The reality: TDD saves time in research by catching bugs before they propagate through experiments. Writing tests first forces you to clarify the interface and expected behavior of each function before implementation.

TDD adapted for scientific exploration:

Start with a simple model or algorithm you understand analytically
Write tests that validate against known results (analytical solutions, limiting cases)
Implement the code to pass those tests
Extend the model incrementally, adding tests for each new capability
When you discover a bug, write a test that reproduces it first, then fix it

TDD works well for:

Utility functions (mesh generation, coordinate transformations)
Mathematical operations (matrix manipulations, special functions)
Data processing pipelines (parsing, filtering, normalization)
Configuration validation

TDD is less suitable for:

Highly exploratory code where the interface itself is uncertain
One-off scripts that won’t be reused
Code that depends on external resources not yet available

In practice, a hybrid approach works best: write tests for stable, foundational components; use lighter integration tests for experimental sections.

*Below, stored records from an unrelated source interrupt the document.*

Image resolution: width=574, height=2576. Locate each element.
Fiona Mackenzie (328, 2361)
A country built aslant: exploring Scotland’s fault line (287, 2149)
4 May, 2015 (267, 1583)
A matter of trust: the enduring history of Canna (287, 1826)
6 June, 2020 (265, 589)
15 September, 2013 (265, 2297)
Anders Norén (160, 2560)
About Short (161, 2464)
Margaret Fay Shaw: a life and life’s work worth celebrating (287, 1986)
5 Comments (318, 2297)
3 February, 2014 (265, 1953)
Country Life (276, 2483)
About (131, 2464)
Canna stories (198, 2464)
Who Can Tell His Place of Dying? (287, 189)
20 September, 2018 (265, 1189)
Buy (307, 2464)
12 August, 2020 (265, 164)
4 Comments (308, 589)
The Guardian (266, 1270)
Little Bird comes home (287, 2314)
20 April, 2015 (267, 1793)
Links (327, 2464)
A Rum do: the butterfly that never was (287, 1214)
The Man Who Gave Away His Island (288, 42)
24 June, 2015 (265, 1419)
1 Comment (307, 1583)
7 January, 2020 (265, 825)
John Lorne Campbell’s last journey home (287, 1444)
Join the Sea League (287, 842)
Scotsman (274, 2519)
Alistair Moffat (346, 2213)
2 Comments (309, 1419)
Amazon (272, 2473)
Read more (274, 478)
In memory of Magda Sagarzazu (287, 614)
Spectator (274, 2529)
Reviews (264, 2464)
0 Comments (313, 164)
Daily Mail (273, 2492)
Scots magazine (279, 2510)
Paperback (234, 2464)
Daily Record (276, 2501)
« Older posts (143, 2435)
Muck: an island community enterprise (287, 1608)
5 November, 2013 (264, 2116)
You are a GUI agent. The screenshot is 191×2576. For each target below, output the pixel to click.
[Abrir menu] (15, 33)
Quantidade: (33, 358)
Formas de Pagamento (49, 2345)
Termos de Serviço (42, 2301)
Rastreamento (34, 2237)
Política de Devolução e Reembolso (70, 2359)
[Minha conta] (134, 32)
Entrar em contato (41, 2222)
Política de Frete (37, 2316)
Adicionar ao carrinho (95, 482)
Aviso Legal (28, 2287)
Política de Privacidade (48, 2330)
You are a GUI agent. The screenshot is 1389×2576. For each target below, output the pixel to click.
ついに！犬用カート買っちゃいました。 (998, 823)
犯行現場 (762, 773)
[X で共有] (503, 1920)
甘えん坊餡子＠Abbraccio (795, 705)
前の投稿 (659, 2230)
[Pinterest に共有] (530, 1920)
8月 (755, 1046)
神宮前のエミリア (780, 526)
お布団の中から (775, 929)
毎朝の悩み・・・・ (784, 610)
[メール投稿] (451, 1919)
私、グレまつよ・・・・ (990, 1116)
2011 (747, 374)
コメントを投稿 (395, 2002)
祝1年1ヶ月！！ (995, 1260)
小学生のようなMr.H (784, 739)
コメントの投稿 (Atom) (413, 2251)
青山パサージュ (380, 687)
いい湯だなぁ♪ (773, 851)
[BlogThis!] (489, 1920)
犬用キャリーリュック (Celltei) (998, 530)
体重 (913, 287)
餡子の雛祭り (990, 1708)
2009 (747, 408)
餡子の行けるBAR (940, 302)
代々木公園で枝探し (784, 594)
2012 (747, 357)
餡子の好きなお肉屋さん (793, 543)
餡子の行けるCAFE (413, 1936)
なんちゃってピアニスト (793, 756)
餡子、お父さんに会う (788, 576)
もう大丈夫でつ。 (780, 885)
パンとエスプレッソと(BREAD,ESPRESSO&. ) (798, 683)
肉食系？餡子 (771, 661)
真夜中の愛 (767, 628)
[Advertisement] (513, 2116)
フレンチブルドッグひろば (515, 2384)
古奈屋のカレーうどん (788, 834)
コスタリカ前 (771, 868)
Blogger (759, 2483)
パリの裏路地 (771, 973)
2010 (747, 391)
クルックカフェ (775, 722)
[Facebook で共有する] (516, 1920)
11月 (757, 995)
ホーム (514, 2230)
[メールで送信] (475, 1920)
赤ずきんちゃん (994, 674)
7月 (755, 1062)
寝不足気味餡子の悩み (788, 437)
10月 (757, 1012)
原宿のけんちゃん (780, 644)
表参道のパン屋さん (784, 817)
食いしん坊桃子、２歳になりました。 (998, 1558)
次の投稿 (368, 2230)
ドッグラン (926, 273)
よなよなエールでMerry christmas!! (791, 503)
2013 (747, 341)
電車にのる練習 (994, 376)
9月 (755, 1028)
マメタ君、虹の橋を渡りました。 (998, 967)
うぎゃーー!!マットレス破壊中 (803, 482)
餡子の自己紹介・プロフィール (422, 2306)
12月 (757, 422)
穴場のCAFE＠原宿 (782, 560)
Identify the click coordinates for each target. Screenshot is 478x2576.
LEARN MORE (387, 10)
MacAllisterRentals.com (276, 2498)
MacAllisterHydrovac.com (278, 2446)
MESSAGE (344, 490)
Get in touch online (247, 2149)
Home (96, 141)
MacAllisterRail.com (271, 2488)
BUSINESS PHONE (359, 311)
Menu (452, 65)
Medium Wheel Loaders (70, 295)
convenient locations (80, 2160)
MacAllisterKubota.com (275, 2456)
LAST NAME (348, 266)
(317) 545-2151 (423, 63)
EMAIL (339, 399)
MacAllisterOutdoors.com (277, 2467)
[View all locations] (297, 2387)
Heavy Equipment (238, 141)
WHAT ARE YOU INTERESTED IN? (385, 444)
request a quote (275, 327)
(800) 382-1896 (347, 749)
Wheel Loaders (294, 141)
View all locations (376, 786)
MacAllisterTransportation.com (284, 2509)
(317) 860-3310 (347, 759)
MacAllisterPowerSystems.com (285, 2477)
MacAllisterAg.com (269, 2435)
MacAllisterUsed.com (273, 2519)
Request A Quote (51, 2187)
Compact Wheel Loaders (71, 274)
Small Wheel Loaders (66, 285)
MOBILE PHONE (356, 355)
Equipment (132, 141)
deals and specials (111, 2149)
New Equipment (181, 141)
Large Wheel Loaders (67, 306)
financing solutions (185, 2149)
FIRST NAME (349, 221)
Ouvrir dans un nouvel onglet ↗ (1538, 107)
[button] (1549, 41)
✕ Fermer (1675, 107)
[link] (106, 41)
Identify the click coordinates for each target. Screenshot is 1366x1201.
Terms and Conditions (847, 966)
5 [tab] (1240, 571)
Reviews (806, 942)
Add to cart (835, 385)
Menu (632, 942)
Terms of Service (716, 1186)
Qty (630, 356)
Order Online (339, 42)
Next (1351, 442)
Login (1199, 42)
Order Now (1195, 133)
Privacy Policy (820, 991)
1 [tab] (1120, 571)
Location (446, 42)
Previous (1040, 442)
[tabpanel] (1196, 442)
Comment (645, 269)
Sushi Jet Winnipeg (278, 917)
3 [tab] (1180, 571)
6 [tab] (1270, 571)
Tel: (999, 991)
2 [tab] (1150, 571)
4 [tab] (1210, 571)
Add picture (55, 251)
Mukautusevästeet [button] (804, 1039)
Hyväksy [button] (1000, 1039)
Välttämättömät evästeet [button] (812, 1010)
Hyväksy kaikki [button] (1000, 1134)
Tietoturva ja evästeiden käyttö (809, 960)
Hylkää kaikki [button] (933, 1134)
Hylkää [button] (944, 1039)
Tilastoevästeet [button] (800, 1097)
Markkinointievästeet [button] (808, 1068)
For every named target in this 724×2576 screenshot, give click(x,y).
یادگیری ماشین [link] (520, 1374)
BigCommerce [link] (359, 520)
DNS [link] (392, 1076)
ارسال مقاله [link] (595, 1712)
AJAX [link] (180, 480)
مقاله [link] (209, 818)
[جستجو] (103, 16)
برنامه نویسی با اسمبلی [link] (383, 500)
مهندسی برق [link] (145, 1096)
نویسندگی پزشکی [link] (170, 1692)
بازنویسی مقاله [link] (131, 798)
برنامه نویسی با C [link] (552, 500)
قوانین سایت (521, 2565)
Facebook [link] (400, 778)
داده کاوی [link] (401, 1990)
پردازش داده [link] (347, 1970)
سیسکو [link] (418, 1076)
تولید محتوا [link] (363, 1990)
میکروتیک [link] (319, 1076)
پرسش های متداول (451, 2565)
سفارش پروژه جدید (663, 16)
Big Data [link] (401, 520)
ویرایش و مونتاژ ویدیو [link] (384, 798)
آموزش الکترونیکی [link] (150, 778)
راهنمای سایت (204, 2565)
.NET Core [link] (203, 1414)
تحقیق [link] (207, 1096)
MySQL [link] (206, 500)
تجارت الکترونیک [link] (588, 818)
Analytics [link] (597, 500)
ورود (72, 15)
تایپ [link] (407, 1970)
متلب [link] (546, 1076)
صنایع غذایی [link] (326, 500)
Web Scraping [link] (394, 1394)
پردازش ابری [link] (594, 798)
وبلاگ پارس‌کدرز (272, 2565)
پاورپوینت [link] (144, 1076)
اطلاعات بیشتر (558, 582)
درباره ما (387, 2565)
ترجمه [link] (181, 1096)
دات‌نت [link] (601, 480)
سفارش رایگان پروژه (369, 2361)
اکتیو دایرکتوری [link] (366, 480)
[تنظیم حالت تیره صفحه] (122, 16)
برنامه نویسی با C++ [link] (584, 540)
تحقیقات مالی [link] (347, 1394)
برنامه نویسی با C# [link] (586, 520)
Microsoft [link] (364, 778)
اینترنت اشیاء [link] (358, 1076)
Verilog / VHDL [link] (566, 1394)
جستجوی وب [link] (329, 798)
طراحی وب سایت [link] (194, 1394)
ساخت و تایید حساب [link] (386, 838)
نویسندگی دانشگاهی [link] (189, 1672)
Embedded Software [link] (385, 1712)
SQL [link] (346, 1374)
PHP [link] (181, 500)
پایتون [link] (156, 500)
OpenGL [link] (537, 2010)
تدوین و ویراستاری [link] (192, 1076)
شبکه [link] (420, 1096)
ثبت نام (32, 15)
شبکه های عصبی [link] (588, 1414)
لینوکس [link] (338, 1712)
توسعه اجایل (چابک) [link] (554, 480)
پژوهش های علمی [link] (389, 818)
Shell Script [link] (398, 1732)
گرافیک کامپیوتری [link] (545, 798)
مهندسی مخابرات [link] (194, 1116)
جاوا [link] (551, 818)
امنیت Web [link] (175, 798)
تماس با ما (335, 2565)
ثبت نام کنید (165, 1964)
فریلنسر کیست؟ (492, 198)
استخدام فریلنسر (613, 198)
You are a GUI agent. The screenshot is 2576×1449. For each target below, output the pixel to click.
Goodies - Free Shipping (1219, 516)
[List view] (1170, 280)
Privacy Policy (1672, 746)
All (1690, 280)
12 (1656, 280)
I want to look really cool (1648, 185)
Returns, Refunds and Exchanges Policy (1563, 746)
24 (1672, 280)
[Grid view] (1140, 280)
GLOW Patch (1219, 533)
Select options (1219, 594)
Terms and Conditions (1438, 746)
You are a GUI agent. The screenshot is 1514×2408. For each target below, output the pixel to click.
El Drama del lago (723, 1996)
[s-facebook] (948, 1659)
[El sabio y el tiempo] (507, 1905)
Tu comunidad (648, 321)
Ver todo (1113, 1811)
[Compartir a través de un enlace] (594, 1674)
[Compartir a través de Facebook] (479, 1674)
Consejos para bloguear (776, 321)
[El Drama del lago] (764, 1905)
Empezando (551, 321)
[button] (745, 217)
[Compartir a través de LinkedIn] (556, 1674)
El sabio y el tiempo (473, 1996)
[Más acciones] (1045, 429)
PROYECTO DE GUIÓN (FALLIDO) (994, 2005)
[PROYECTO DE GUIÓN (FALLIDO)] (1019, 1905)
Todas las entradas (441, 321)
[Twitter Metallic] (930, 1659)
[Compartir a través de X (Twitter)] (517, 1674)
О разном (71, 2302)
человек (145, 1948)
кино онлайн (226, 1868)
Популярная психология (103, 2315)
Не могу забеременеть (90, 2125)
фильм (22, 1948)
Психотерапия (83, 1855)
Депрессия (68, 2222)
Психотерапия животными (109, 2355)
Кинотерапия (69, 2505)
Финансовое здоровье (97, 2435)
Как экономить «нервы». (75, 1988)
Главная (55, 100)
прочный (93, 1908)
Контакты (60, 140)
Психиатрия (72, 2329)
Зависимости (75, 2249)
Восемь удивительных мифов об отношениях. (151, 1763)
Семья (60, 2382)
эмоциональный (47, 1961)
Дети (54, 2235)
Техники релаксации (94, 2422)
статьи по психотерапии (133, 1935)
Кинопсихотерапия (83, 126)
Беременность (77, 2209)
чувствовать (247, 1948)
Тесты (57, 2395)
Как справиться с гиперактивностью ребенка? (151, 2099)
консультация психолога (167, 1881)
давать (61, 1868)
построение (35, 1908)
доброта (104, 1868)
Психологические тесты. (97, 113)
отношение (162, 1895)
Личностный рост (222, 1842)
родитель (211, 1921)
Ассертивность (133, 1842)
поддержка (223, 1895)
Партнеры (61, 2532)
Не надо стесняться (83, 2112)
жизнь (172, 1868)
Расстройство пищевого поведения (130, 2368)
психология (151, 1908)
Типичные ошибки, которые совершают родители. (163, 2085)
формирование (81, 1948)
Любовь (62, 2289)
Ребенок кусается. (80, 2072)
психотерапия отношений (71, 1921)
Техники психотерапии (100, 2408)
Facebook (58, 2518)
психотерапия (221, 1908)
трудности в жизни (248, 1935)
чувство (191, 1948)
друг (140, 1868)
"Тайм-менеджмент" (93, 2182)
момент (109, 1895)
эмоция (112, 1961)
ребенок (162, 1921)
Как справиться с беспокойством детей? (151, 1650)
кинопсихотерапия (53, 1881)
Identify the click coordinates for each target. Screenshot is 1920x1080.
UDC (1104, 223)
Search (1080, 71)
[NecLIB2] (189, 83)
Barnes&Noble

Organizing Tests for Scientific Projects

Where should test files live? Pytest offers flexibility:

my_research_project/
├── src/
│   └── mypackage/
│       ├── __init__.py
│       ├── solver.py
│       └── mesh.py
├── tests/
│   ├── __init__.py
│   ├── test_solver.py
│   ├── test_mesh.py
│   └── conftest.py  # shared fixtures
├── data/
│   └── reference_results/  # stored outputs for regression tests
├── .github/
│   └── workflows/
│       └── ci.yml  # GitHub Actions CI configuration
├── pyproject.toml
└── README.md

Key conventions:

Keep tests in a separate tests/ directory parallel to src/ (or lib/)
Name test files test_*.py or *_test.py
Name test functions test_*() to allow pytest auto-discovery
Use conftest.py for fixtures shared across multiple test files

For FiPy-based projects, structure tests to match the module hierarchy:

fipy_project/
├── fipy/
│   ├── meshes/
│   │   └── grid1d.py
│   └── terms/
│       └── diffusion.py
├── tests/
│   ├── meshes/
│   │   └── test_grid1d.py
│   └── terms/
│       └── test_diffusion.py

Integration with Continuous Integration

Unit tests only provide value if they run consistently. Continuous Integration (CI) automates test execution whenever code changes.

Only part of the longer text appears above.